Much of the source materials include the archaeological existence and relevance of canoe making tools and the sites from which they are found, from the lamoka culture onward. You will be able to recognize tools that are specific to boat making and ones that can serve many purposes.

You will come home with your own stone tool kit, many notes and handouts (we welcome the use of a camera or video camera), and one boat to every four students: the division of this works well with groups of students sponsored by a college wishing to display the boat, or a museum.

These boats will be museum quality replicas that can add greatly to any college or university's collection of artifacts that spark student interest, understanding and learning.

Please contact Barry Keegan for more information about this valuable, fun and unique course!

Barry's eMail address is    

barsar@telenet.net

or call him at the Hawk Circle office at 607-264-3396.

 

The Summer Graduate Program Curriculum

These options listed below are not available for the beginning of summer of 2008 because of the above course running. However, we can work with you during the month of August, 2008, if you would like to pursue these studies. Contact Barry Keegan at barsar@telenet.net for more information.


Our summer graduate program is for students who want to work to take their skills to a new level of mastery and understanding. This course helps students who are ready and can work independently, create long term shelters, effective bows and arrows or prepare for an extended survival trek. We work with the students to arrange an individual course of study, and then assist the students throughout the program to achieve the goals desired. Students can choose from a variety of different areas to grow, and there is considerable effort to match the student’s abilities with the goals chosen.The flexibility and breadth of this course makes it perfect for advanced students who want to learn but don’t need someone leaning over their shoulder each moment!

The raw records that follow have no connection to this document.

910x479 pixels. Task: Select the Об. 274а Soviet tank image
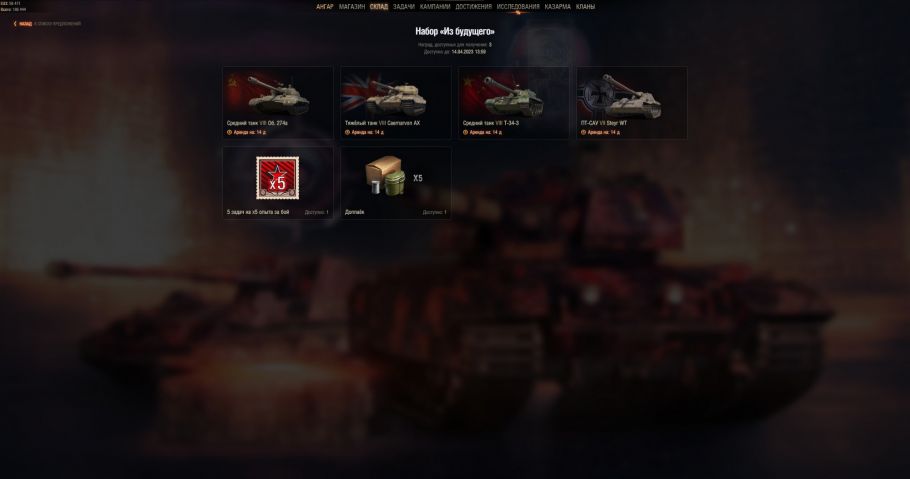coord(279,95)
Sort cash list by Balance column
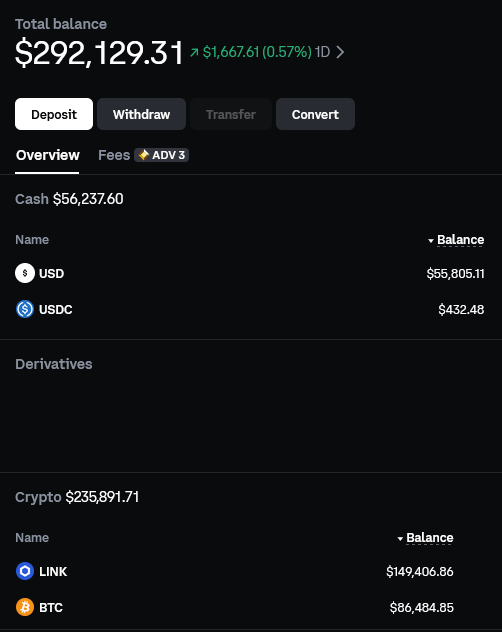502x632 pixels. [456, 240]
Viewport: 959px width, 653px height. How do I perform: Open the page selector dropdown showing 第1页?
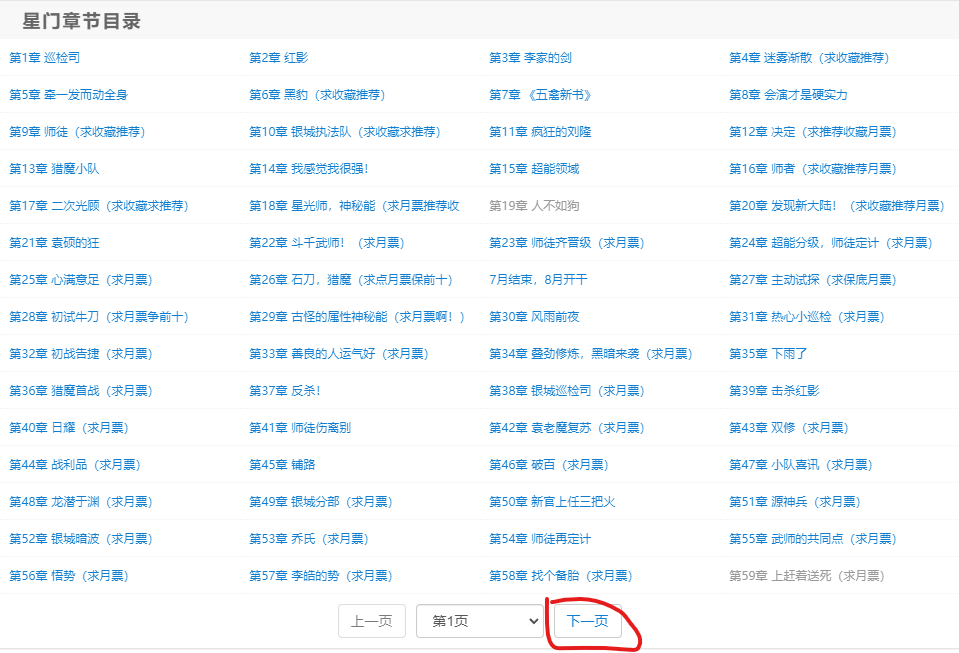coord(479,620)
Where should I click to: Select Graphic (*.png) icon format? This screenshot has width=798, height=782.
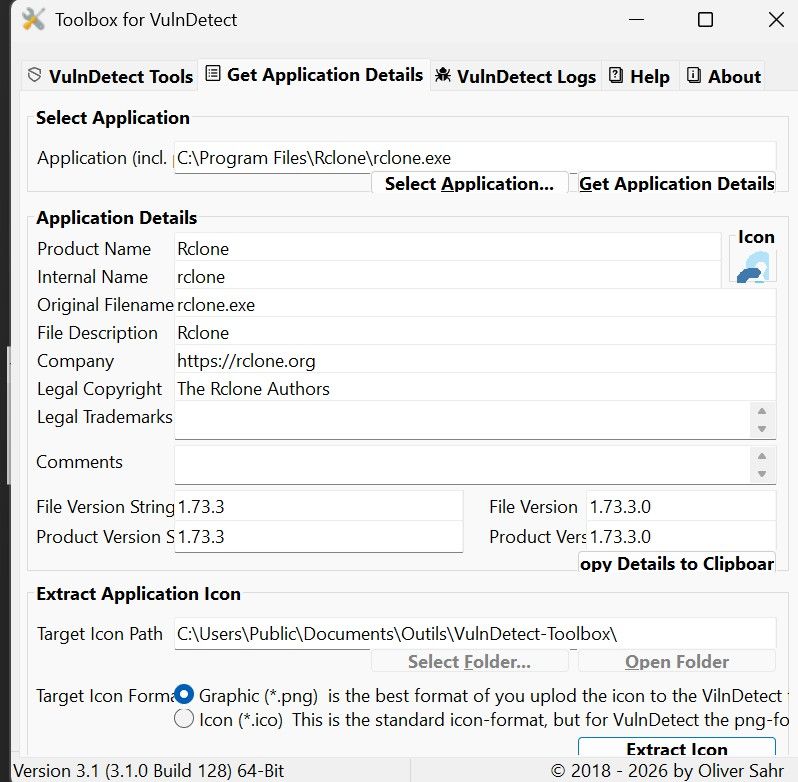tap(184, 695)
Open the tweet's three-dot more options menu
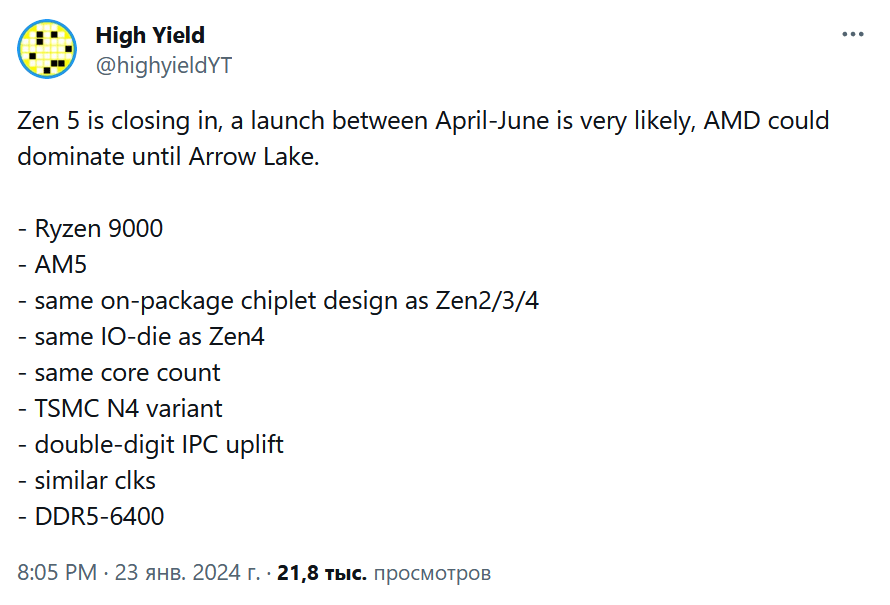The width and height of the screenshot is (890, 605). coord(853,35)
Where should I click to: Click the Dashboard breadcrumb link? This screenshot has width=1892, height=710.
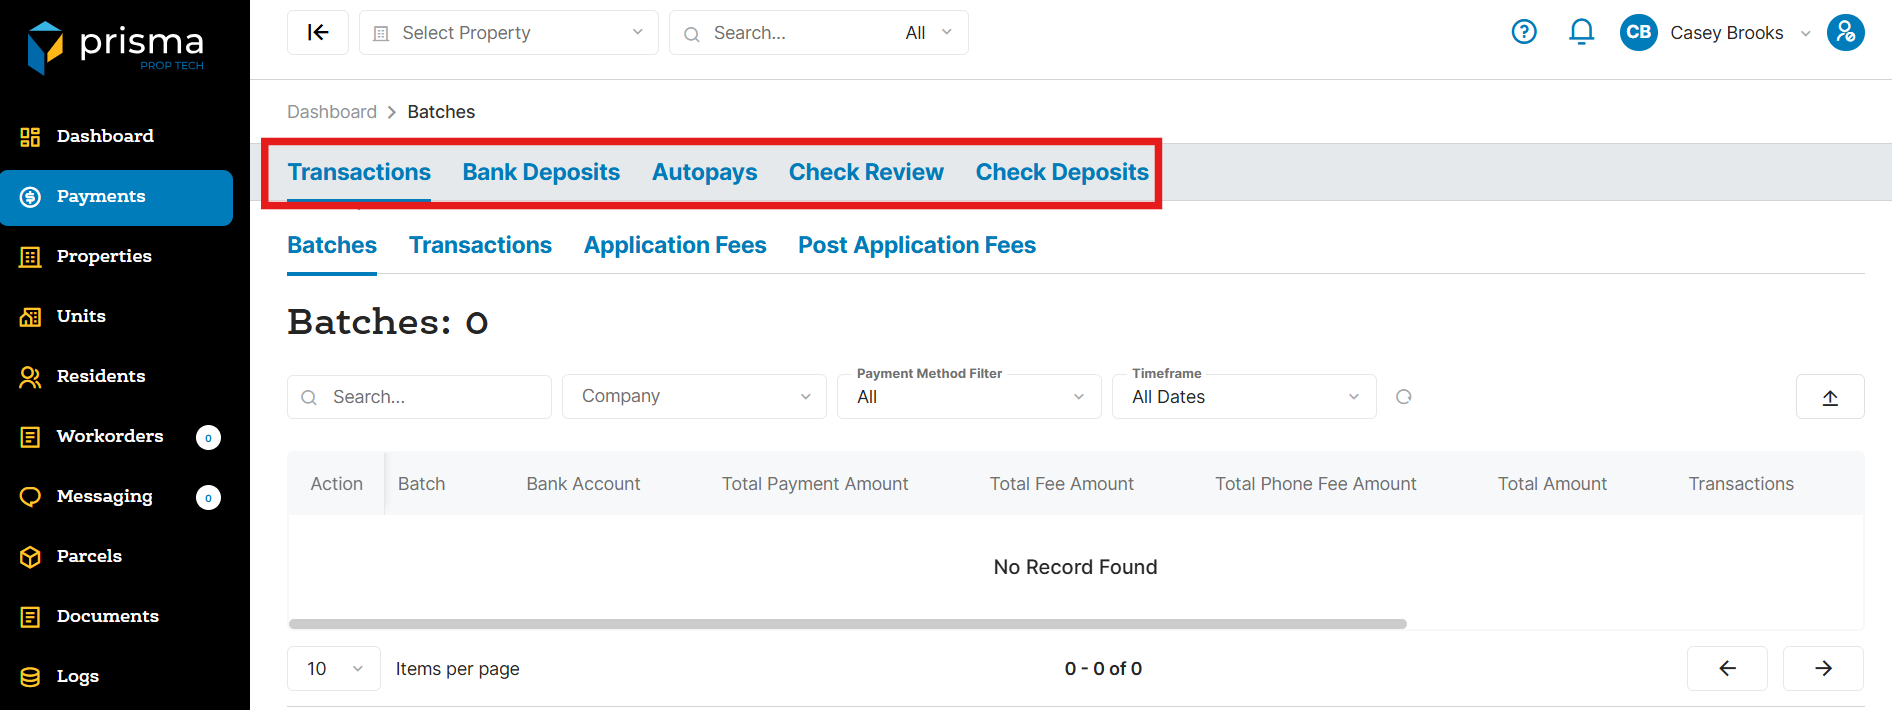point(332,112)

We have a rich educational culture with lots of summer staff, great food, camp activities and pleasant warm weather for whenever we need a break from our intensive studies too. Our summer camp creates an environment that allows for healthy stimulation, learning, new growth, conversation and community connection. Students can learn about organic gardening, join in community work projects, go wandering along the stream or help with preparing food in our kitchen too. There is much joy, peace and growth to be found in service work, and giving back to the community completes the circle.

Another unique aspect of this program is that it allows students to learn in a mostly one-on-one situation, which is highly rare for most primitive or wilderness skills programs at this level. Most other schools do not offer advanced skills, and teach the basics of shelter, bow drill techniques or ‘entry level’ skills. Our program can take you further.....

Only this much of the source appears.